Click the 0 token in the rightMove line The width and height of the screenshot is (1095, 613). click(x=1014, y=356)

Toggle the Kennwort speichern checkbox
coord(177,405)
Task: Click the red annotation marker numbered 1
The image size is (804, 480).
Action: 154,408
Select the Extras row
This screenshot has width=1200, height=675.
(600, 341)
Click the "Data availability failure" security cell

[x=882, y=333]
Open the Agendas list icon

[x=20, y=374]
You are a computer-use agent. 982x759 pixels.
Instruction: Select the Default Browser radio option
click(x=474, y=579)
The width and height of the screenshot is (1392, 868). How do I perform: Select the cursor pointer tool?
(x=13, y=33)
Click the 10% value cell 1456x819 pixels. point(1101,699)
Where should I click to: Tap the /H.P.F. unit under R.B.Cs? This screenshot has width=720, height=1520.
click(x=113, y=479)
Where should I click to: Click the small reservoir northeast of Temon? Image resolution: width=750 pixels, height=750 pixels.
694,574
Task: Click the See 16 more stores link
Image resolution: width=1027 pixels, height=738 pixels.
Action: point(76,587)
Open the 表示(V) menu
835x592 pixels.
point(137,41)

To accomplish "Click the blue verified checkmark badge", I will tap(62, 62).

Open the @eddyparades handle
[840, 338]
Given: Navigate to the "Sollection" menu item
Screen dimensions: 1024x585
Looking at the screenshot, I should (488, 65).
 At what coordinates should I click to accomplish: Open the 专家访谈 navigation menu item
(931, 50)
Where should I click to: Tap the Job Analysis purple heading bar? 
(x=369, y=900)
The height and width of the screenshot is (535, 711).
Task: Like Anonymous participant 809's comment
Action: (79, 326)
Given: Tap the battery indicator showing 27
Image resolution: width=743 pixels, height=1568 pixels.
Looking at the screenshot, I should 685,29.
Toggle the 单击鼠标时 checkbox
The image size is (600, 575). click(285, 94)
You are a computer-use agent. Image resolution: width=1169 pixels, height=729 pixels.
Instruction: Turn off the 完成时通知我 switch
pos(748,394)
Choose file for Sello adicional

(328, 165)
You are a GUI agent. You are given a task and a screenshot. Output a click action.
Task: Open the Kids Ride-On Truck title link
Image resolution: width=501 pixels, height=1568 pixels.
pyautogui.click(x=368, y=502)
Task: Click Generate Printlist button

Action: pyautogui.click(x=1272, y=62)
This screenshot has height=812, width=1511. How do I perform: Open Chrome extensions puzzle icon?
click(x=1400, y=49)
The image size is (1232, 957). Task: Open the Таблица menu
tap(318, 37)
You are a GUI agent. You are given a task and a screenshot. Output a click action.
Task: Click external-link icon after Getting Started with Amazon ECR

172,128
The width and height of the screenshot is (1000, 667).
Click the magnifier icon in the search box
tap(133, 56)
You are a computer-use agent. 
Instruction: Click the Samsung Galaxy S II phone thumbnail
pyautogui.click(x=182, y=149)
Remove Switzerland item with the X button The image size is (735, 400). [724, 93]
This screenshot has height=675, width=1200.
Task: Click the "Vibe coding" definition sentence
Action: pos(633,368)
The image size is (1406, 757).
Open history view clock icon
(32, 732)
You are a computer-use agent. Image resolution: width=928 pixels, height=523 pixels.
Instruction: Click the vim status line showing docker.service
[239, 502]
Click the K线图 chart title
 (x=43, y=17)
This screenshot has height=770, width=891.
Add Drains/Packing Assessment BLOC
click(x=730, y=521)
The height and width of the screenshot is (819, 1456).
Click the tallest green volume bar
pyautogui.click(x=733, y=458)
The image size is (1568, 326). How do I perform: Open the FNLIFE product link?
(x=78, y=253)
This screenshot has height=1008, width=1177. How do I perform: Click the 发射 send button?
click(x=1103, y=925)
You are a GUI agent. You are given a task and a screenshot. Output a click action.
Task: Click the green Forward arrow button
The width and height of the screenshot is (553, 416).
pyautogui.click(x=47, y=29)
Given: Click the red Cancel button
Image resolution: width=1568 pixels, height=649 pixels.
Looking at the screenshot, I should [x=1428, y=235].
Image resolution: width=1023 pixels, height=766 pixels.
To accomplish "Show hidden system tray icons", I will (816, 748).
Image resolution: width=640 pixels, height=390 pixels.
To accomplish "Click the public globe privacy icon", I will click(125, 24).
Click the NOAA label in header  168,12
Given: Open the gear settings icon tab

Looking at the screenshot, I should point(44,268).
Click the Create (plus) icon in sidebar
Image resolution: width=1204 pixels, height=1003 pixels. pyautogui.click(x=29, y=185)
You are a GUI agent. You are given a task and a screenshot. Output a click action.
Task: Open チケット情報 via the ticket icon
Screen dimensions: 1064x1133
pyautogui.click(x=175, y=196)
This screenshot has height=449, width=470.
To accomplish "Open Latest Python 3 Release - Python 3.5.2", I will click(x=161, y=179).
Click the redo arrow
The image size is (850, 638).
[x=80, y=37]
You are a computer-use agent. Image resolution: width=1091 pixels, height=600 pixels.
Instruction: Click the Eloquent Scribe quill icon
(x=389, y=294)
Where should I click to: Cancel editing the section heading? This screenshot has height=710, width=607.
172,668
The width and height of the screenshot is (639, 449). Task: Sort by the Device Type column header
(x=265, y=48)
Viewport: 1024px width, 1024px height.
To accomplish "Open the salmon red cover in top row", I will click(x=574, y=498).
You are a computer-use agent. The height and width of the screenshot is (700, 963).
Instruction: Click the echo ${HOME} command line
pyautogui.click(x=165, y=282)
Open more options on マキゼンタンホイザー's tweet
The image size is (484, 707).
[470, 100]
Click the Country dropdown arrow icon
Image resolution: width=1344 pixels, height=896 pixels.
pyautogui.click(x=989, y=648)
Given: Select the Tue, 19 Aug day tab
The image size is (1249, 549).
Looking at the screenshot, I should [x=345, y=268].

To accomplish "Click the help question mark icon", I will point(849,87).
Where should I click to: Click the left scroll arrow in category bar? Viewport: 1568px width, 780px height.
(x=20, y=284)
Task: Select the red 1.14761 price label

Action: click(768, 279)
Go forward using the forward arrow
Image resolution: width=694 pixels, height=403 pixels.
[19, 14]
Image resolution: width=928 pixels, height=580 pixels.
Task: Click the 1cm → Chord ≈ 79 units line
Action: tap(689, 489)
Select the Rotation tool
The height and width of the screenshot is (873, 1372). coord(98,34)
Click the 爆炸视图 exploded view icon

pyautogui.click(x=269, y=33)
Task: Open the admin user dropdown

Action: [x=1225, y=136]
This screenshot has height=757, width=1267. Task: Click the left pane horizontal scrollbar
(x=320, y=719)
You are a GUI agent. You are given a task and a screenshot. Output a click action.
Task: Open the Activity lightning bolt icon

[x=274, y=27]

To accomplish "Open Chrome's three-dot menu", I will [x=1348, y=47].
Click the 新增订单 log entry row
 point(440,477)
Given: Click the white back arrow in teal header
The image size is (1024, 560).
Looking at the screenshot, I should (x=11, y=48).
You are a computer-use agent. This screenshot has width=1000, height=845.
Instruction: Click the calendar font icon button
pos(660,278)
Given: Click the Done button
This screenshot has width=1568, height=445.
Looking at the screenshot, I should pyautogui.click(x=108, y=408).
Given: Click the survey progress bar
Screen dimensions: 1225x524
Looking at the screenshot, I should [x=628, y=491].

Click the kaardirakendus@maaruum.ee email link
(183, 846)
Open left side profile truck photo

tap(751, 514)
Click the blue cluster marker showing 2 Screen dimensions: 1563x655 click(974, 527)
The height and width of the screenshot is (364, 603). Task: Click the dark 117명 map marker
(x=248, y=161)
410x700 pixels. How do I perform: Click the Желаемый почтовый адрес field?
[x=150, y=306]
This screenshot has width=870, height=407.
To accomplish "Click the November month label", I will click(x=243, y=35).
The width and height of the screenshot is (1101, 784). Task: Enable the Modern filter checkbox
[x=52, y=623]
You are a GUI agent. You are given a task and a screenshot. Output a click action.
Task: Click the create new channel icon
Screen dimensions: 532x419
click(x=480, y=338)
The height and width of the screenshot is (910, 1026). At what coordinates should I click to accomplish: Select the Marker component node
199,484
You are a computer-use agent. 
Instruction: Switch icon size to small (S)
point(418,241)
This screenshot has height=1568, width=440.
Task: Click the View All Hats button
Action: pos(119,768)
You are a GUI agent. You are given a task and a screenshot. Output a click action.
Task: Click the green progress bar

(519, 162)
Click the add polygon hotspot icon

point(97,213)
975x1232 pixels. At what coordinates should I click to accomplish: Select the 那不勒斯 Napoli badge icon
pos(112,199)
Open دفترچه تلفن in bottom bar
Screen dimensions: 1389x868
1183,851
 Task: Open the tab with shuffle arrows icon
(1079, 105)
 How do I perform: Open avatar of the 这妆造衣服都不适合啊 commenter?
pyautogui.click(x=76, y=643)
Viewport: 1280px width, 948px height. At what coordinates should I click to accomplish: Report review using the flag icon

================================

### GOAL OF THE EXERCISE
In the listing above, find each line where "blue" occurs and copy it.

### OUTPUT OF THE TASK
To accomplish "Click the blue verified checkmark badge", I will tap(62, 62).
Click the blue cluster marker showing 2 Screen dimensions: 1563x655 click(974, 527)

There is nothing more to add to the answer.